• _Exercise prompt_: Give back all the records exactly, keeping every line whole.

──────── Exercise material

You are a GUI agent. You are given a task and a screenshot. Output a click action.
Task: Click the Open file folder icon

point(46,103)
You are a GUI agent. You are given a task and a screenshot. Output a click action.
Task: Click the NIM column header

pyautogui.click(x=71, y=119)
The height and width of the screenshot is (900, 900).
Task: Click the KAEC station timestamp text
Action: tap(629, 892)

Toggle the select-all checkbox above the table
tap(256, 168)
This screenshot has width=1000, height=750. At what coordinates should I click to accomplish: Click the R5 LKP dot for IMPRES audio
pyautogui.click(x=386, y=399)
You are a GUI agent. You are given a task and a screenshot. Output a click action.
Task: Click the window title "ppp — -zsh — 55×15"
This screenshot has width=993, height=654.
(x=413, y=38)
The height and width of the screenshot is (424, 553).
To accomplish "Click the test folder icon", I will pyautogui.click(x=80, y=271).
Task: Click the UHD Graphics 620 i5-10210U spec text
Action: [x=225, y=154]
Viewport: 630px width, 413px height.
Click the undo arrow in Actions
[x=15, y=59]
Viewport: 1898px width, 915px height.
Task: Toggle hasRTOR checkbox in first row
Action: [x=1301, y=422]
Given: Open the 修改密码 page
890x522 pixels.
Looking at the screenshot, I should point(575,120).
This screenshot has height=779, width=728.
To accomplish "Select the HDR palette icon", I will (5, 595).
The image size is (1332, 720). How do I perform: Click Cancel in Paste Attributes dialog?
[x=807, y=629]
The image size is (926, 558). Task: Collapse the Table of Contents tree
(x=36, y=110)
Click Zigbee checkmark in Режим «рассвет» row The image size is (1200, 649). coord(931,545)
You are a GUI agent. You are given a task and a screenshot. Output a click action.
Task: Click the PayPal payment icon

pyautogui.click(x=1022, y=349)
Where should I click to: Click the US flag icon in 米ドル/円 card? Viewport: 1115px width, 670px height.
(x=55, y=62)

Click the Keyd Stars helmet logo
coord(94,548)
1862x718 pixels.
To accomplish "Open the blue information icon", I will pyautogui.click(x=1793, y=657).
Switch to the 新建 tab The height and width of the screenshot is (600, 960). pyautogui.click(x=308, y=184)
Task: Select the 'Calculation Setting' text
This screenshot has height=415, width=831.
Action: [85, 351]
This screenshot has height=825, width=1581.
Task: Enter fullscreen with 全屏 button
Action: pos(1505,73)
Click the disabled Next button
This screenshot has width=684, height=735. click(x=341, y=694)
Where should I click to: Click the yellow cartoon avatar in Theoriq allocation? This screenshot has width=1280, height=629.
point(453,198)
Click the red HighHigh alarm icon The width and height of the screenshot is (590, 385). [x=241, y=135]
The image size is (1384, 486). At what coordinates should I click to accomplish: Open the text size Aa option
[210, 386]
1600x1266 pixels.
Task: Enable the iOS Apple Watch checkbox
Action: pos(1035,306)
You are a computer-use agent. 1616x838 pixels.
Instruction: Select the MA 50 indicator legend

────────────────

• _Task answer_:
You are a GUI agent. You are given a task and a screenshot. Output a click action.
Task: Click the Open file folder icon

point(46,103)
You are a GUI agent. You are given a task and a screenshot. Output a click action.
Task: Click the NIM column header

pyautogui.click(x=71, y=119)
The height and width of the screenshot is (900, 900).
Task: Click the KAEC station timestamp text
Action: tap(629, 892)

Toggle the select-all checkbox above the table
tap(256, 168)
This screenshot has width=1000, height=750. At what coordinates should I click to accomplish: Click the R5 LKP dot for IMPRES audio
pyautogui.click(x=386, y=399)
You are a GUI agent. You are given a task and a screenshot. Output a click action.
Task: Click the window title "ppp — -zsh — 55×15"
This screenshot has width=993, height=654.
(x=413, y=38)
The height and width of the screenshot is (424, 553).
To accomplish "Click the test folder icon", I will pyautogui.click(x=80, y=271).
Task: Click the UHD Graphics 620 i5-10210U spec text
Action: [x=225, y=154]
Viewport: 630px width, 413px height.
Click the undo arrow in Actions
[x=15, y=59]
Viewport: 1898px width, 915px height.
Task: Toggle hasRTOR checkbox in first row
Action: [x=1301, y=422]
Given: Open the 修改密码 page
890x522 pixels.
Looking at the screenshot, I should point(575,120).
This screenshot has height=779, width=728.
To accomplish "Select the HDR palette icon", I will (5, 595).
The image size is (1332, 720). How do I perform: Click Cancel in Paste Attributes dialog?
[x=807, y=629]
The image size is (926, 558). Task: Collapse the Table of Contents tree
(x=36, y=110)
Click Zigbee checkmark in Режим «рассвет» row The image size is (1200, 649). coord(931,545)
You are a GUI agent. You are given a task and a screenshot. Output a click action.
Task: Click the PayPal payment icon

pyautogui.click(x=1022, y=349)
Where should I click to: Click the US flag icon in 米ドル/円 card? Viewport: 1115px width, 670px height.
(x=55, y=62)

Click the Keyd Stars helmet logo
coord(94,548)
1862x718 pixels.
To accomplish "Open the blue information icon", I will pyautogui.click(x=1793, y=657).
Switch to the 新建 tab The height and width of the screenshot is (600, 960). pyautogui.click(x=308, y=184)
Task: Select the 'Calculation Setting' text
This screenshot has height=415, width=831.
Action: [85, 351]
This screenshot has height=825, width=1581.
Task: Enter fullscreen with 全屏 button
Action: pos(1505,73)
Click the disabled Next button
This screenshot has width=684, height=735. click(x=341, y=694)
Where should I click to: Click the yellow cartoon avatar in Theoriq allocation? This screenshot has width=1280, height=629.
point(453,198)
Click the red HighHigh alarm icon The width and height of the screenshot is (590, 385). [x=241, y=135]
The image size is (1384, 486). At what coordinates should I click to accomplish: Open the text size Aa option
[210, 386]
1600x1266 pixels.
Task: Enable the iOS Apple Watch checkbox
Action: pos(1035,306)
You are a computer-use agent. 1616x838 pixels.
Instruction: Select the MA 50 indicator legend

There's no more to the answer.